* **EXERCISES**
[1] Answer these questions using the article on physiological synchrony below:
(a) What three things did the wearable technology measure?
(b) How many conversation scenarios could the computer differentiate, and with up to what accuracy?
(c) In which journal was the study published?
[2] Extend the article on physiological synchrony below, starting after its final sentence.

* **SUPPLIED PASSAGE**
The use of computer apps with questionnaires about personal preferences to find a suitable love interest is extremely widespread around the world. But could an app tell if a first date is not suitable based on physiological responses alone without writing a word?
Engineers at the University of Cincinnati (UC) say such a technology might not be far off. They trained a computer using data from wearable technology that measures respiration, heart rates and perspiration to identify the type of conversation two people were having based on their physiological responses alone.
Researchers studied a phenomenon in which people’s heart rates, breathing and other autonomic nervous system responses become synchronized when they talk or collaborate. Known as physiological synchrony, this effect is stronger when two people engage deeply in a conversation or cooperate closely on a task.
How can you measure physiological synchrony in just a conversation?
“Physiological synchrony shows up even when people are talking over Zoom,” said the study co-author, electrical engineering Prof. Vesna Novak, at UC’s College of Engineering and Applied Science.
In experiments with human participants, the computer was able to differentiate four different conversation scenarios with as much as 75% accuracy. The study is one of the first of its kind to train artificial intelligence how to recognize aspects of a conversation based on the participants’ physiology alone. The study was published in the journal IEEE Transactions on Affective Computing under the title “Automated Classification of Dyadic Conversation Scenarios using Autonomic Nervous System Responses.”
“The computer could tell if you’re a bore. A modified version of our system could measure the level of interest a person is taking in the conversation, how compatible the two of you are and how engaged the other person is in the conversation.”Iman Chatterjee
Lead author and UC doctoral student Iman Chatterjee said a computer could give you honest feedback about your date or yourself. “The computer could tell if you’re a bore,” Chatterjee said. “A modified version of our system could measure the level of interest a person is taking in the conversation, how compatible the two of you are and how engaged the other person is in the conversation.”

* **GIVEN ENTRIES**
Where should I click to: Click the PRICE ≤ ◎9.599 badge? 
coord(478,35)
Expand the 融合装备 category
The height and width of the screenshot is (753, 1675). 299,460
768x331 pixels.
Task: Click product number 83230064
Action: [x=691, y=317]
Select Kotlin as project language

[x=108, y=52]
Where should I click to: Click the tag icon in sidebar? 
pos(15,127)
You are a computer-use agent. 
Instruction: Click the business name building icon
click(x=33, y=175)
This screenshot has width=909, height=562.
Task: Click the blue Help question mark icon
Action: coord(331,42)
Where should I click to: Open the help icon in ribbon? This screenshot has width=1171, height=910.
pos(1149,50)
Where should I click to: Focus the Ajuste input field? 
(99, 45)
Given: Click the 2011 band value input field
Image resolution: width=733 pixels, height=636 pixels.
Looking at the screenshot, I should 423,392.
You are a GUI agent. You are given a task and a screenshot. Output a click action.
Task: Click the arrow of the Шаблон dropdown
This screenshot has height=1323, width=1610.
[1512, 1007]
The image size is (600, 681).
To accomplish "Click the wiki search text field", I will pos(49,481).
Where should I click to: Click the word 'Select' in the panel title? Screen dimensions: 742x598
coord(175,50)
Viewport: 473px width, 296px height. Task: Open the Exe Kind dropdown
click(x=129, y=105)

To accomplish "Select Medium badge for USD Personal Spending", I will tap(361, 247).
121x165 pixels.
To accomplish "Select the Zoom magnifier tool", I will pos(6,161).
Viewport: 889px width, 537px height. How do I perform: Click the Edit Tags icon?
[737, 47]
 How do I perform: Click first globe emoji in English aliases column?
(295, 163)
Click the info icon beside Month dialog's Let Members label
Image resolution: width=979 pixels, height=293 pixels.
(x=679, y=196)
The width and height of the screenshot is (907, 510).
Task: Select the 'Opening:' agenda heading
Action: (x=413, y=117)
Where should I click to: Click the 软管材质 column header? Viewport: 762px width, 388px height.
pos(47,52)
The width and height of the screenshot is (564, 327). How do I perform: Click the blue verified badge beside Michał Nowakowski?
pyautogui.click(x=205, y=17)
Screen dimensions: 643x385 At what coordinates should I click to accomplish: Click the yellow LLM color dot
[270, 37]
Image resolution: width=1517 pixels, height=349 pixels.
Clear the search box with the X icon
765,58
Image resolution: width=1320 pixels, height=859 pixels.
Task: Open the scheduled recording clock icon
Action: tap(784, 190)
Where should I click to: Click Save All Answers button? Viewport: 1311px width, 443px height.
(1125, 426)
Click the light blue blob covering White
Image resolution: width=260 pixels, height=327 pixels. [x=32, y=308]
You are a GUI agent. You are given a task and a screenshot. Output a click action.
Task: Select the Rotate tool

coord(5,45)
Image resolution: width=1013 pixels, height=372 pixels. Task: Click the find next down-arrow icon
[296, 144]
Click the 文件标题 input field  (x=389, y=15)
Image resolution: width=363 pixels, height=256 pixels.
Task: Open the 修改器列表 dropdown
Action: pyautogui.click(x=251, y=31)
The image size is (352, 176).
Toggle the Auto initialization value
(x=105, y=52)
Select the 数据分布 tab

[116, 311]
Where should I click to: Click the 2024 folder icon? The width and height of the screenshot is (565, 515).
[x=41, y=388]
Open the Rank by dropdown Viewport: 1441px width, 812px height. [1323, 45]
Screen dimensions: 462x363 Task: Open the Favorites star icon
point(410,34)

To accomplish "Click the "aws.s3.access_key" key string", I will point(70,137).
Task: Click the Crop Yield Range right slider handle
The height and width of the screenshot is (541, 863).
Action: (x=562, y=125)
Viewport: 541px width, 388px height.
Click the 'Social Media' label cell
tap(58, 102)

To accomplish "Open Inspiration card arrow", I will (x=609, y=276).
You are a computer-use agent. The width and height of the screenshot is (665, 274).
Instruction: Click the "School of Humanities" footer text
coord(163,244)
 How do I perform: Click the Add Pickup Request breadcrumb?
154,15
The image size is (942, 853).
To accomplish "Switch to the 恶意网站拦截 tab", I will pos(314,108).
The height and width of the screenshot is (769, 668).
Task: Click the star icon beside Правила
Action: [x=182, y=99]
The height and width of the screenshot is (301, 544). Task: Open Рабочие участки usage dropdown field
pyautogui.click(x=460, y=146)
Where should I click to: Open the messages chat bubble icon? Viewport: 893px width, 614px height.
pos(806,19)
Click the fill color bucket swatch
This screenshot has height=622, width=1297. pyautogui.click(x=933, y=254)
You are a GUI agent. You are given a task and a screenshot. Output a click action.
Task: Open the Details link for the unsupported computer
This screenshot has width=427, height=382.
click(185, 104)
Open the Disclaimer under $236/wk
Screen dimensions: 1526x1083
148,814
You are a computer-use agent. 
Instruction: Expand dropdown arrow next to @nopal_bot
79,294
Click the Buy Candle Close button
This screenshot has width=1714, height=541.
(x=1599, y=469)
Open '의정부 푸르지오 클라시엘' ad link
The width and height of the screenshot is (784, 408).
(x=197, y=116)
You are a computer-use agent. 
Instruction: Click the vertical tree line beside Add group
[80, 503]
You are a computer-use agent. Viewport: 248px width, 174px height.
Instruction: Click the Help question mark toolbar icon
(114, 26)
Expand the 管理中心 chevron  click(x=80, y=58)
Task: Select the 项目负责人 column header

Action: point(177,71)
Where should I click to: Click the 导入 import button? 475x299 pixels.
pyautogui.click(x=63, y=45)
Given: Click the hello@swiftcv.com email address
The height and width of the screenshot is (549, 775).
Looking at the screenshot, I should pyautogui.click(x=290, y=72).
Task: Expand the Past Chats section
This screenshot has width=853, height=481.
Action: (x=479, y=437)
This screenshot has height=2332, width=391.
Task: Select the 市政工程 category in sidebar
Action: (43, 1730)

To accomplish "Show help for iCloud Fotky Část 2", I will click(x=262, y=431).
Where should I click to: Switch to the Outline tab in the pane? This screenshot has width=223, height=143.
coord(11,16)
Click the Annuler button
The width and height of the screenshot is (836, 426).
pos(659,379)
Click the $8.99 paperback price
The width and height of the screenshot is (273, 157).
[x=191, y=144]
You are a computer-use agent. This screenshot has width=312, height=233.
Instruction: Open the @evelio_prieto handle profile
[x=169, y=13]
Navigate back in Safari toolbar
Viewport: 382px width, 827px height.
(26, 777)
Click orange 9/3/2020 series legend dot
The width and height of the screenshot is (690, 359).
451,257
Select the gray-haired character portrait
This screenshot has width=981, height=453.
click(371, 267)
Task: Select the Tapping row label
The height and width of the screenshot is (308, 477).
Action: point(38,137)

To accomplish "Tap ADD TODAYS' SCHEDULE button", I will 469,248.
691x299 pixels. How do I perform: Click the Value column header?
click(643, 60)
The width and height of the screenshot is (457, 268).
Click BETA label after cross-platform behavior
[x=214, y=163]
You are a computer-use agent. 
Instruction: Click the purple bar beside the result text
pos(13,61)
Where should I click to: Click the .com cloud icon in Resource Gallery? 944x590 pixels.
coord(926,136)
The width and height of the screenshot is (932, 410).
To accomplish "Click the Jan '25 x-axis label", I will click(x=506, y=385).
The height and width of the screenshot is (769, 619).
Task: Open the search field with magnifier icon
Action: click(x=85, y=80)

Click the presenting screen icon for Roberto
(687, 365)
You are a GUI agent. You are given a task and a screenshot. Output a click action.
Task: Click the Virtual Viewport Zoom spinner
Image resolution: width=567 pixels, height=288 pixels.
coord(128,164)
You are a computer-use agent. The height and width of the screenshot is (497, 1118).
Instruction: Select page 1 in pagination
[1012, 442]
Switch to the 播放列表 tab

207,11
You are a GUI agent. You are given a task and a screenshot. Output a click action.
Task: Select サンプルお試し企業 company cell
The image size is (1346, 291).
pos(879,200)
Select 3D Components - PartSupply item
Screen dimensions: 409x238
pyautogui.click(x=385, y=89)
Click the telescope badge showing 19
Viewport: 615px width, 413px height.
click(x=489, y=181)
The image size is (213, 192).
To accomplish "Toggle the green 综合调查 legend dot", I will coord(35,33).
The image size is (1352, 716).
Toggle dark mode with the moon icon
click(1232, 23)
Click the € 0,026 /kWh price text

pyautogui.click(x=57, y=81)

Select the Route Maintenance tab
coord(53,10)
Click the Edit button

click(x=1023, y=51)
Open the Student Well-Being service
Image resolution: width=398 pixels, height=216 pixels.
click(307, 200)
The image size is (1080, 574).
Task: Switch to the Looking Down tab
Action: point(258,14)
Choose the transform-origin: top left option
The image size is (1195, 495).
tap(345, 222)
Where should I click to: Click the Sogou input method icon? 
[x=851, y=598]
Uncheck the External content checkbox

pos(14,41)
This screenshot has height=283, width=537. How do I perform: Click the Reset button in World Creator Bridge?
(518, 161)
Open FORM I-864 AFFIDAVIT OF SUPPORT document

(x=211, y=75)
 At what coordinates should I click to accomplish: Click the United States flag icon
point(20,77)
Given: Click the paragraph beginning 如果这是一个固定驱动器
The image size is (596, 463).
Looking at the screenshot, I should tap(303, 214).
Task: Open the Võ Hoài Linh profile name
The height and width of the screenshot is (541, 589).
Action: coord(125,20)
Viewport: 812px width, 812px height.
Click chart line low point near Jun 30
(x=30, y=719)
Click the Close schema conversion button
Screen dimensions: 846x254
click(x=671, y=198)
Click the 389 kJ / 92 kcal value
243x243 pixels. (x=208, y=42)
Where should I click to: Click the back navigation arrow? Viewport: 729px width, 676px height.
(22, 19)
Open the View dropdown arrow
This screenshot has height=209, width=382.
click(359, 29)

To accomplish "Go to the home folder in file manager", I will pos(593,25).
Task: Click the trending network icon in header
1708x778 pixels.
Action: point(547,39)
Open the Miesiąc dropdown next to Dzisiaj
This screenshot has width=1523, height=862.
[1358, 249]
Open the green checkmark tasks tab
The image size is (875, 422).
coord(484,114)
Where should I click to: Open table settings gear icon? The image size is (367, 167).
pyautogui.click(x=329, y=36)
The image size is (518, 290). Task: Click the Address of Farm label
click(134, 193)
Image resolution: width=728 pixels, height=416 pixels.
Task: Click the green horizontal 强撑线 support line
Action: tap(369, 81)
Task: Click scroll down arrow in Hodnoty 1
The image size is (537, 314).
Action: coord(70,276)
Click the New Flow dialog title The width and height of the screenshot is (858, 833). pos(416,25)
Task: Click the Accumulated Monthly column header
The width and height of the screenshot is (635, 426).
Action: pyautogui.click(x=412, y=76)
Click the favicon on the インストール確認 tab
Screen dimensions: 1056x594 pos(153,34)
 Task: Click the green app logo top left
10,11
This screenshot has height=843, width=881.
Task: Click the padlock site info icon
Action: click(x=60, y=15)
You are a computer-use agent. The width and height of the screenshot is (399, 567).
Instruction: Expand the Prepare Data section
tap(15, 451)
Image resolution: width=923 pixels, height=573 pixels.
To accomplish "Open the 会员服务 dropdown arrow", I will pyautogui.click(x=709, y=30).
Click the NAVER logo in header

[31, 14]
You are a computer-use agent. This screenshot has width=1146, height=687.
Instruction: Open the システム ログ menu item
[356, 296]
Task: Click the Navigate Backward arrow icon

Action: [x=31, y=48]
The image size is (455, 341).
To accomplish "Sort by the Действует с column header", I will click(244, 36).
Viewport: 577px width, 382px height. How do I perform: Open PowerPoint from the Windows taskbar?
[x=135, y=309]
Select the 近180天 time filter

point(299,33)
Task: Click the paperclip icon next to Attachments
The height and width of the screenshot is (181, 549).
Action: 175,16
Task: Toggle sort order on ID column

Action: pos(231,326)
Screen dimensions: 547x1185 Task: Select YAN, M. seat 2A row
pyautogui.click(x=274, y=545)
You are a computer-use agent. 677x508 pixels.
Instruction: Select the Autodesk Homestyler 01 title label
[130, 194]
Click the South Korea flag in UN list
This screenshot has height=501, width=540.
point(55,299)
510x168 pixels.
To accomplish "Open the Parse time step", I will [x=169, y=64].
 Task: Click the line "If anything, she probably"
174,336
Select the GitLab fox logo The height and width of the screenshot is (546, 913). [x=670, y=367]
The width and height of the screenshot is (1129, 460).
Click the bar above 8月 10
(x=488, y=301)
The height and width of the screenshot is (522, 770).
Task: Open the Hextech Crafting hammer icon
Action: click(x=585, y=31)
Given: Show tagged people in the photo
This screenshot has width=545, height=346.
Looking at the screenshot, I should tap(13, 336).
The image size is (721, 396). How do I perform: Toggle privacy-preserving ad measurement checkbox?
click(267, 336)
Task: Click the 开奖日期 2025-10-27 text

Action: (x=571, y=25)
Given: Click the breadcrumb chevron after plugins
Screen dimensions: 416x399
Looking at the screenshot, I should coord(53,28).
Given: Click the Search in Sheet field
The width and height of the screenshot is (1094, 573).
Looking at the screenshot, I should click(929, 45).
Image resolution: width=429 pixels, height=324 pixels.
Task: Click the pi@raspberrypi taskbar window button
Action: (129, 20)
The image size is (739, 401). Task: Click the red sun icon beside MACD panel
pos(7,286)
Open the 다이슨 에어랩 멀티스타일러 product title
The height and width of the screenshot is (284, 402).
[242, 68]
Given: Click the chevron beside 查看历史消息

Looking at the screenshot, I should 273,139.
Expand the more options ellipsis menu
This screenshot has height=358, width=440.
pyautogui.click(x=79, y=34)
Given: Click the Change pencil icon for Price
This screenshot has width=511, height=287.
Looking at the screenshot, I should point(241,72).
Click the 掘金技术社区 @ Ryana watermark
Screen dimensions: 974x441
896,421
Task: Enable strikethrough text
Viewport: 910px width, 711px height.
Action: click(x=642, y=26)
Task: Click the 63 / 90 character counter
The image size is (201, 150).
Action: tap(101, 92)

* **SOLVED TASKS**
[1]
(a) Respiration, heart rates and perspiration.
(b) Four scenarios, with as much as 75% accuracy.
(c) IEEE Transactions on Affective Computing.

[2]
Chatterjee said physiological synchrony is likely an evolutionary adaptation. Humans evolved to share and collaborate with each other, which manifests even at a subconscious level, he said. “It is certainly no coincidence. We notice physiological synchrony only when we measure it, but it probably creates a better level of coordination.”
Studies have shown that physiological synchrony can predict how well two people will work together to accomplish a task. The degree of synchrony also correlates with how much empathy a patient perceives in a therapist or the level of engagement students feel with their teachers.
“You could probably use our system to determine which people in an organization work better together in a group and which are naturally antagonistic,” Chatterjee said.
Novak concluded that “this aspect of affective computing holds huge potential for providing real-time feedback for educators, therapists or even autistic people. There are many potential applications in this space. We’ve seen it pitched to look for implicit bias. You might not even be aware of these biases.”